My Review of "The Theft of Memory"

Jonathan Kozol's The Theft of Memory:  Losing My Father One Day at a Time is a poignant story of loss, told from the perspective of a son.  It highlights the descent into murkiness that is Alzheimer's, described by a man who watches his father slowly slip away from him.  But it also describes those tiny moments of joy -- the smallest gifts that an Alzheimer's patient can give to a loved one -- that demonstrate they're not completely gone, all-at-once.

Kozol's father, Harry, a respected neurologist and psychiatrist, knew sooner than anyone else what was happening to his brain, and the implications.  And he told no one else, except his son.

As the old man grew increasingly unpredictable and disoriented, and it became clear his elderly wife was incapable of caring for him, the decision was made to place him in a facility.  He emerged often enough from his misty passivity to ask to go home that his son concluded -- years later, after the couple's retirement funds were depleted -- that he must acquiesce, and hired helpers so it could happen.

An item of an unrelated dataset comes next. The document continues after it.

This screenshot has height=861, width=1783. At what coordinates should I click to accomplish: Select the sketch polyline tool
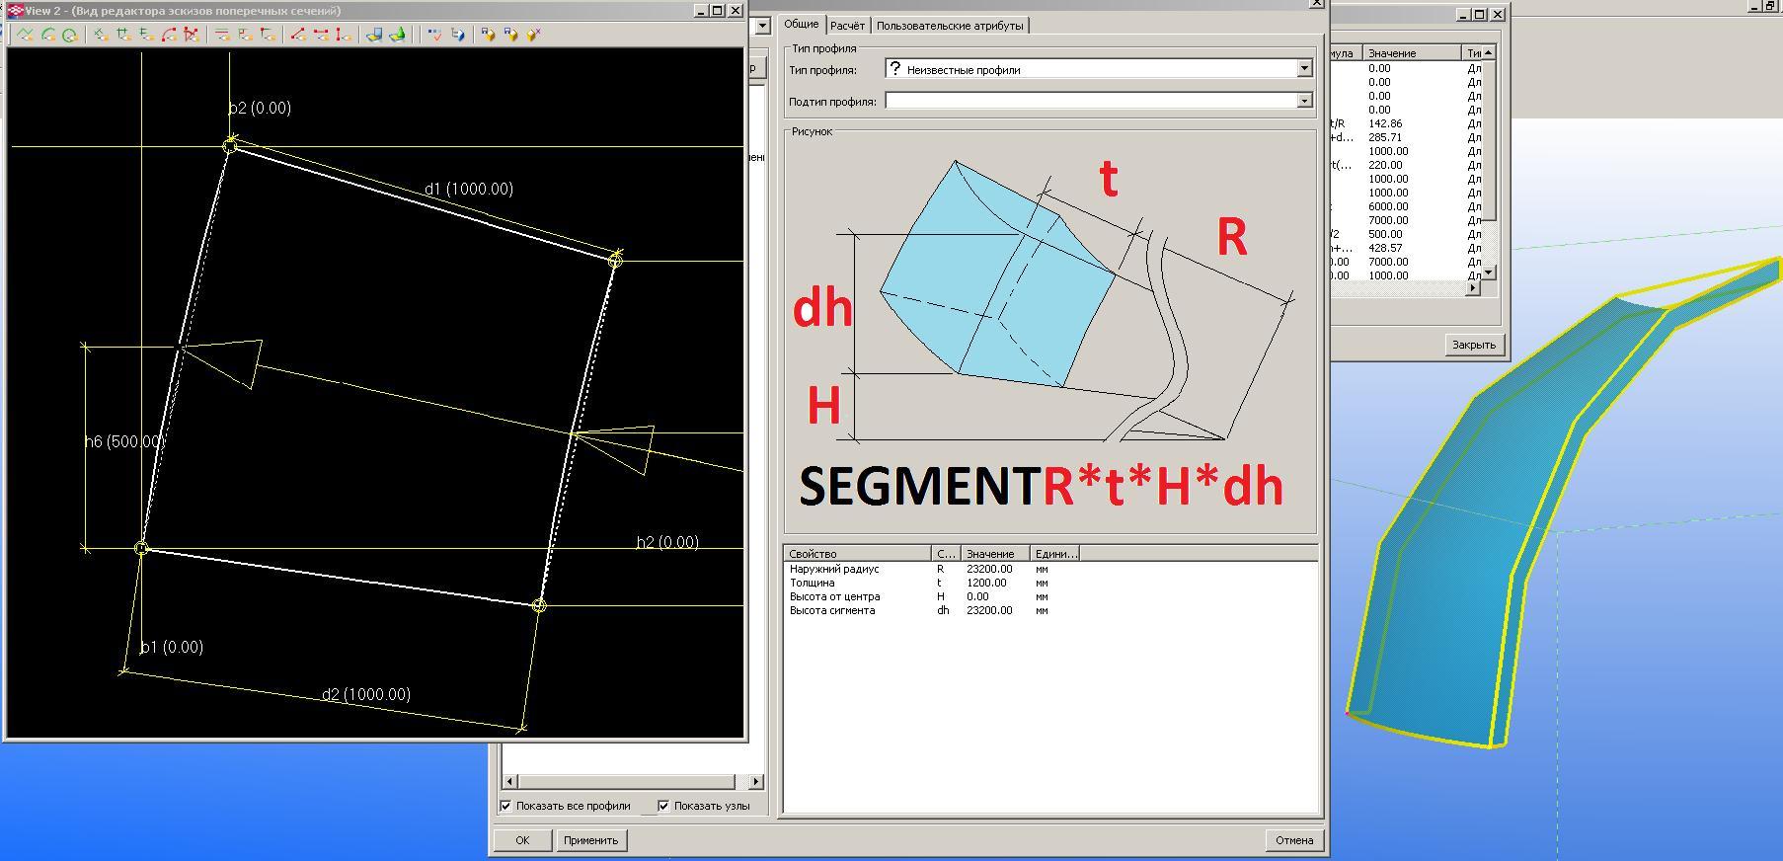coord(25,35)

With his father's permission, Jonathan Kozol spent hours pouring over his father's old files -- taking notes about details from his father's famous patients.  Pieces of his father's history began to slide into place; some took on new meaning.

This literary approach, though interesting, isn't seamlessly constructed.  The first half of The Theft of Memory deals primarily with the pain, struggles and accommodations made in the months and years after Alzheimer's exacted its pernicious toll.  And in the latter half, we only have hints about the nature of Harry's life and work.  The lack of specifics leaves me with this sense that Harry is "Everyman".

But he isn't.  He was one man.  A unique man, whose unique relationship to his son isn't as clearly reflected in the warmth and connection that one expects out of memoirs of this sort.

There are moments, mind you, when the reader is left with poetic descriptions of what that relationship was -- moments like this:  "in his long and brave and dignified resistance to the darkness that progressively encircled him, there was, for me, no diminution -- not in the essence of the person he had been, not in the admiration that I felt for him.  This is why it was so hard to let him go".

But those are few and far between for a book like The Theft of Memory.

I enjoyed this little book.  But I hardly think I'll come to again.

I received a free copy of this book as part of the Blogging for Books program in exchange for my honest review here.